### [Texto para análise]
O comportamento do corrupto é amplamente reconhecido como uma das maiores ameaças às sociedades democráticas. Embora contrarie a legislação e os princípios éticos, a prática segue sendo recorrente. Diante desse cenário, pesquisadores têm voltado a atenção não apenas às causas sociais e jurídicas, mas também aos fatores biológicos que podem influenciar a inclinação humana a atos ilícitos.
Em artigo publicado no portal acadêmico The Conversation, Susana P. Gaytan, professora de fisiologia da Universidade de Sevilha, aponta que a neurociência vem avançando na compreensão de como o exercício do poder e os ambientes institucionais impactam o funcionamento cerebral envolvido em decisões eticamente duvidosas.
Fatores que influenciam em ser corrupto
- Conflito entre impulso e dever: Um cérebro saudável deveria ser capaz de gerar conflito moral diante da tentação de obter vantagens pessoais ilícitas, equilibrando impulso e responsabilidade.
- Sistemas cerebrais afetados: O cérebro do corrupto é impactado por práticas ilícitas que ativam áreas de recompensa, enfraquecem o autocontrole e distorcem o julgamento ético.
- Prejuízo ao planejamento e reputação: A liberação de neurotransmissores ligados à recompensa pode inibir regiões cerebrais responsáveis por decisões a longo prazo e manutenção da reputação, favorecendo escolhas imediatistas.
- Adaptação ao ambiente social: O cérebro busca aprovação do grupo. Em contextos permissivos à corrupção, há maior propensão à normalização da conduta, pois os circuitos sociais se ajustam ao comportamento dominante.
- Pressão do grupo: Como mostrado por estudos clássicos como o de Solomon Asch, o julgamento individual pode ser distorcido pela pressão social, mesmo diante de evidências claras.

### [Sobre o exercício]
Prossiga com o texto sobre a neurociência da corrupção a partir do ponto em que ele termina.

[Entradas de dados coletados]
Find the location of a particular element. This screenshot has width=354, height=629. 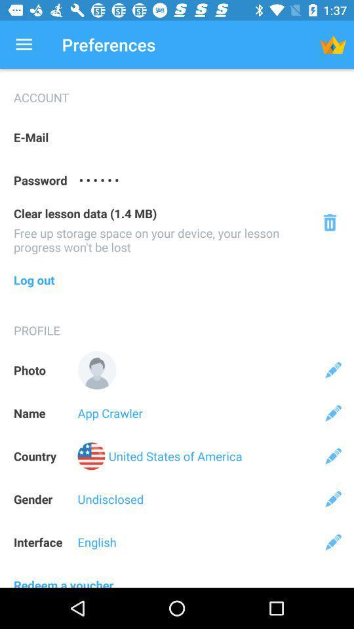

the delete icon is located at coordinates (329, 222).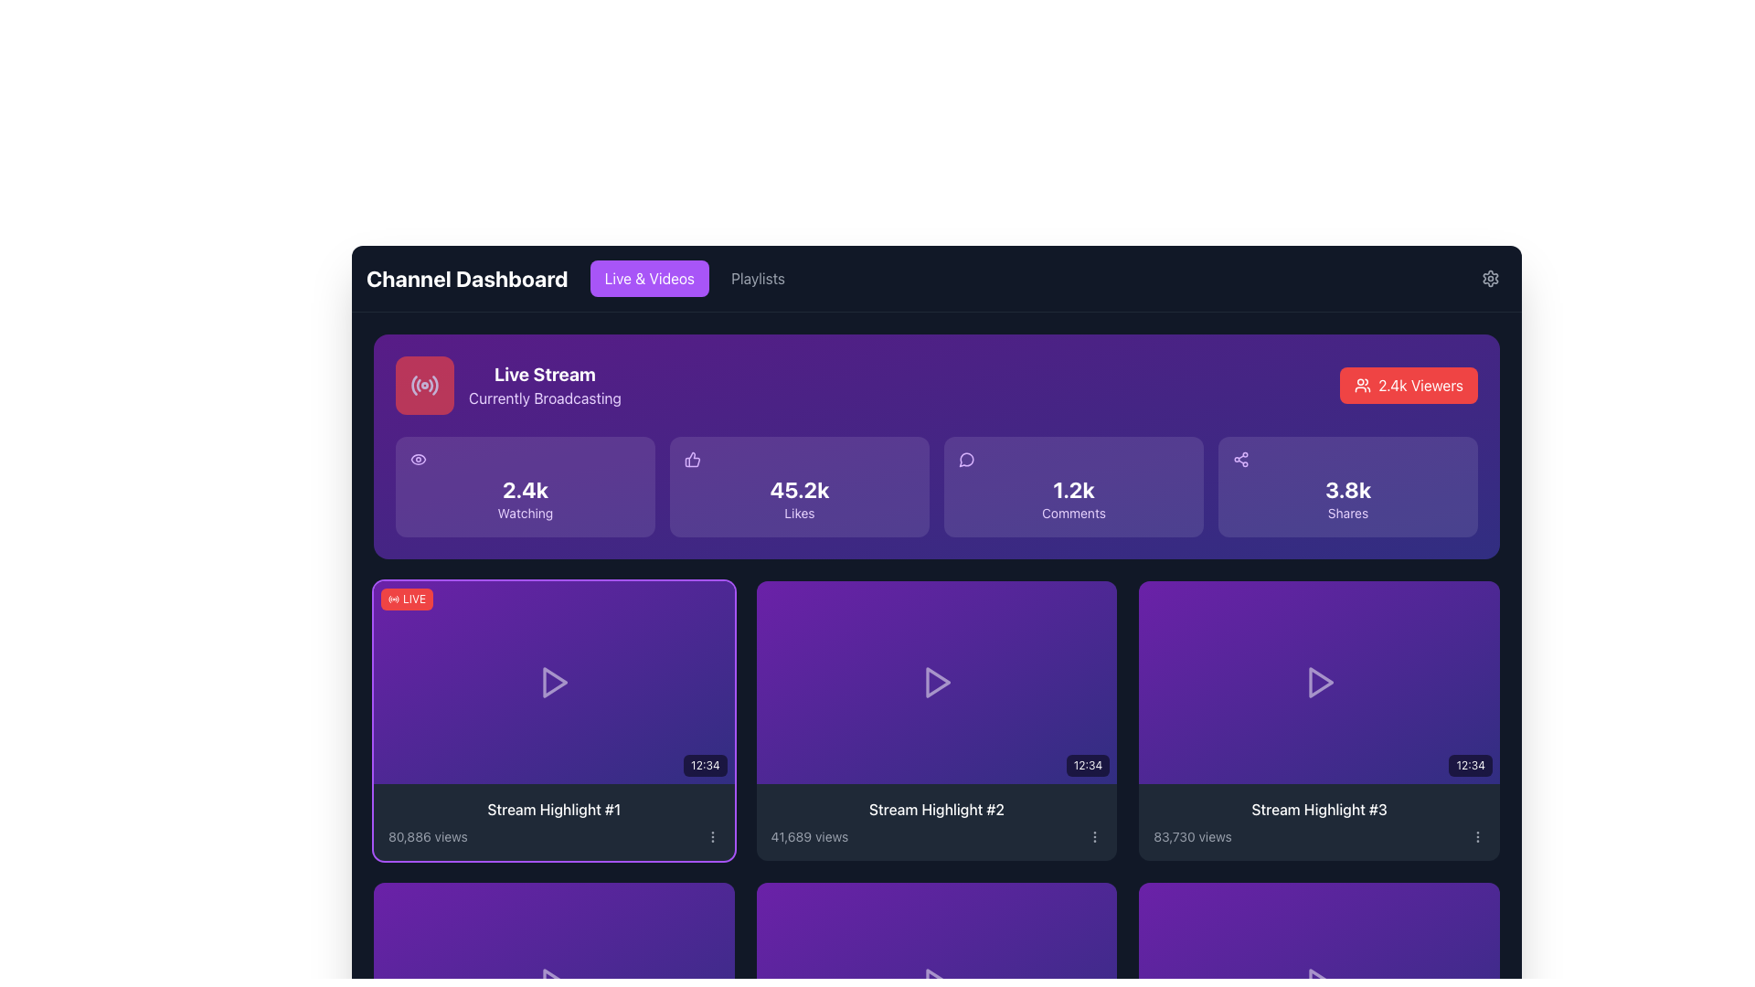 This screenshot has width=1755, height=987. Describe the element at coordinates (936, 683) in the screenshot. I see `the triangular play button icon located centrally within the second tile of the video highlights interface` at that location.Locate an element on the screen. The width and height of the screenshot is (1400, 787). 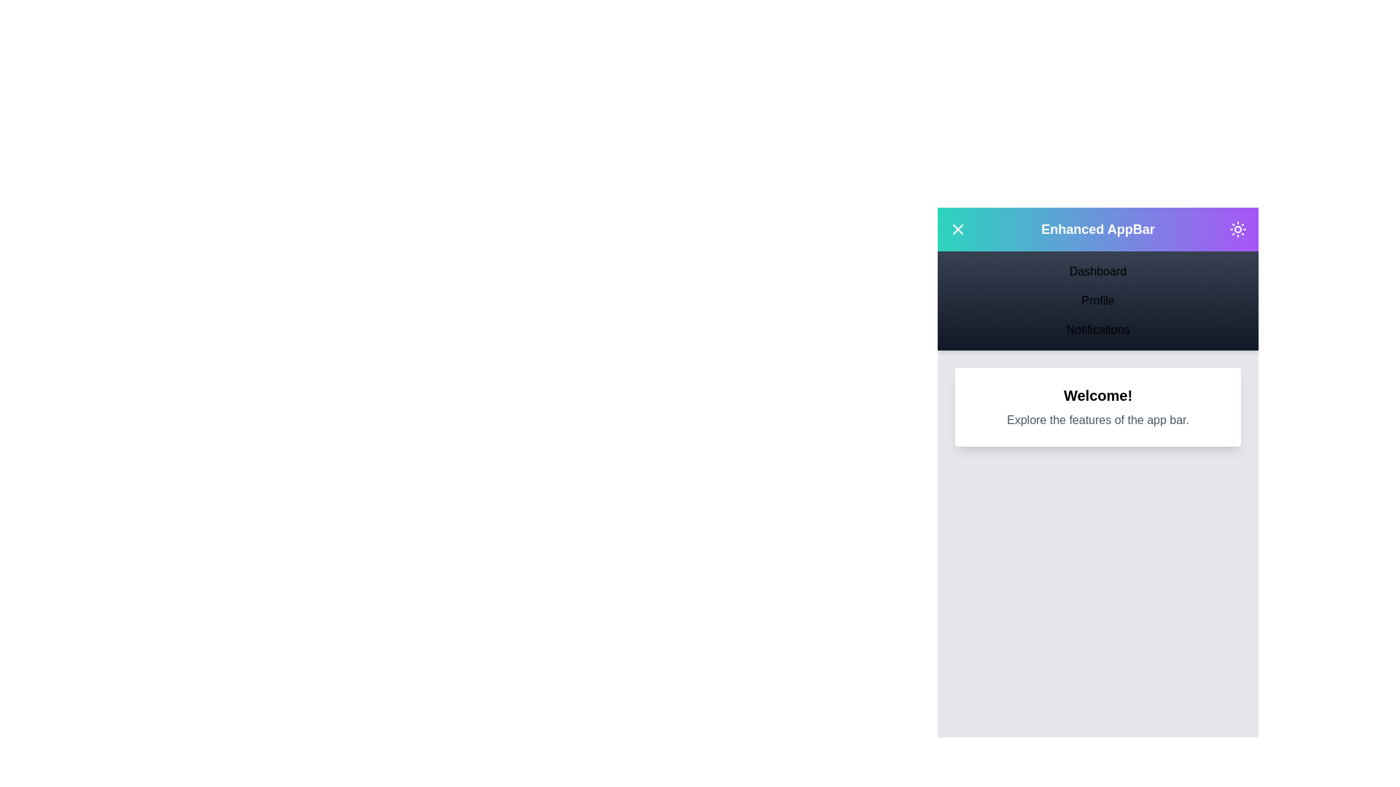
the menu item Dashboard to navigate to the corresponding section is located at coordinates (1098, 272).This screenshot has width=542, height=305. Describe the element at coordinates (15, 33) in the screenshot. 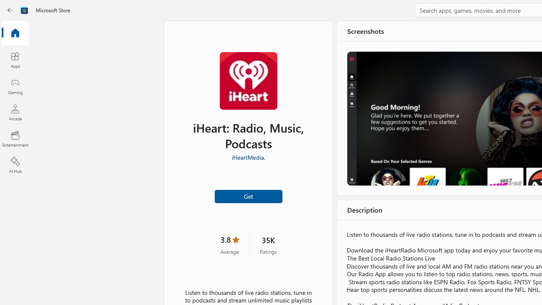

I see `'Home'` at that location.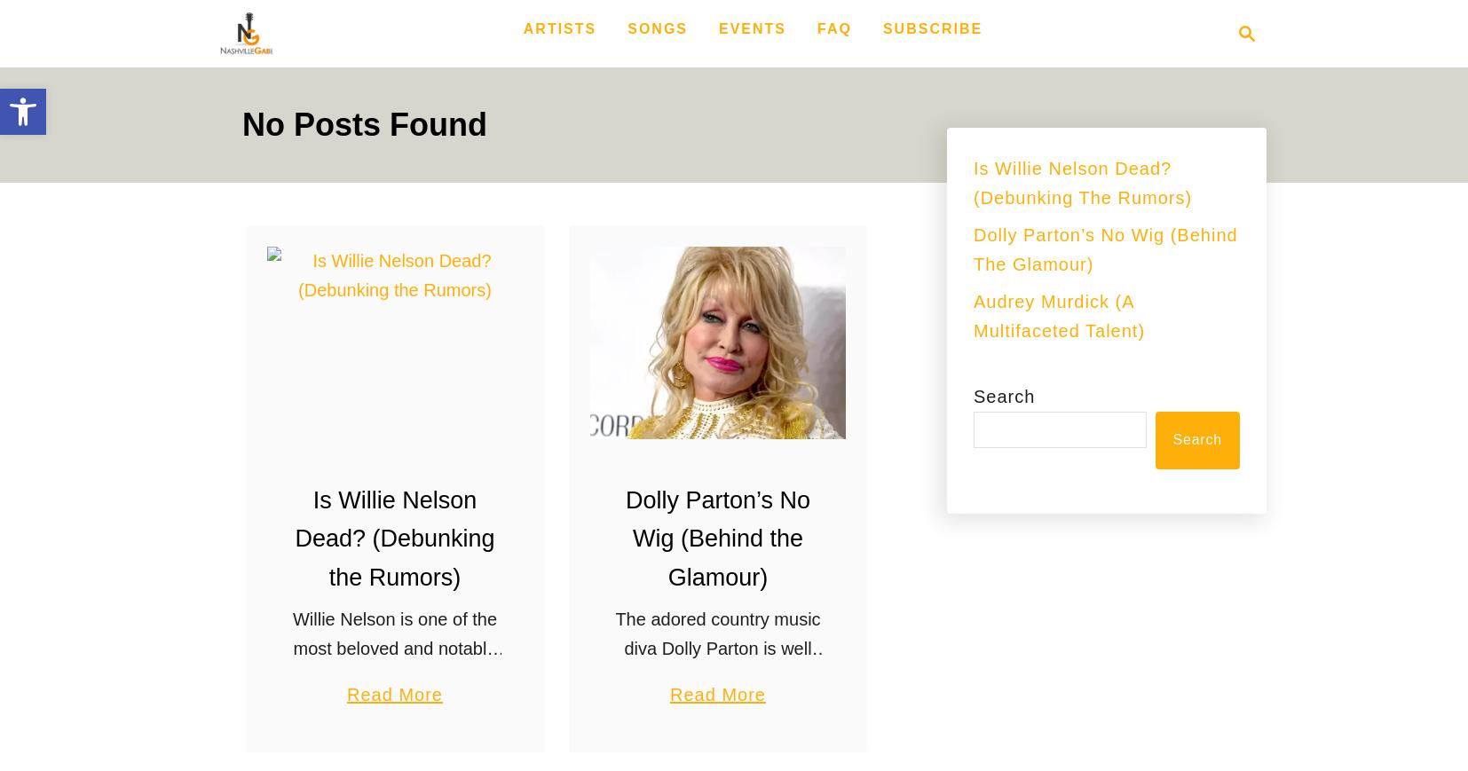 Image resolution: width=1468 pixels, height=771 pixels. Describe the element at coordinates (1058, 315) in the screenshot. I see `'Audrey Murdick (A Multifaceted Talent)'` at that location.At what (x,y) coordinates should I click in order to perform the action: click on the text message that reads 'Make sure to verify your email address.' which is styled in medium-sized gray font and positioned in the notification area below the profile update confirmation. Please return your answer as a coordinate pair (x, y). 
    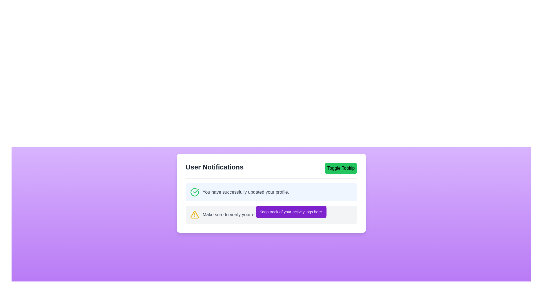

### [Resultado]
- Poder prolongado e insensibilidade ética: A exposição prolongada ao poder tende a enfraquecer as redes neurais de empatia e autocontrole, promovendo ações centradas no interesse próprio.
- Dessensibilização moral: A repetição de comportamentos corruptos reduz a atividade das áreas cerebrais ligadas ao “alerta moral”, facilitando a racionalização e legitimação de condutas antiéticas.
Como lidar com a natureza humana?
Para a professora Gaytan, prevenir a corrupção exige mudanças nos contextos institucionais e sociais, com o fortalecimento de normas éticas e mecanismos de fiscalização. Como seres sociais, os humanos tendem a seguir as condutas predominantes no grupo. Por isso, ambientes permissivos enfraquecem os freios morais e aumentam a propensão a comportamentos corruptos.
Ela ressalta que, embora a corrupção não seja inata nem inevitável, pode ser favorecida por estímulos neurológicos e sociais que se reforçam mutuamente. Assim, medidas de reprovação social e integridade institucional são essenciais para restaurar o autocontrole e proteger o bem comum.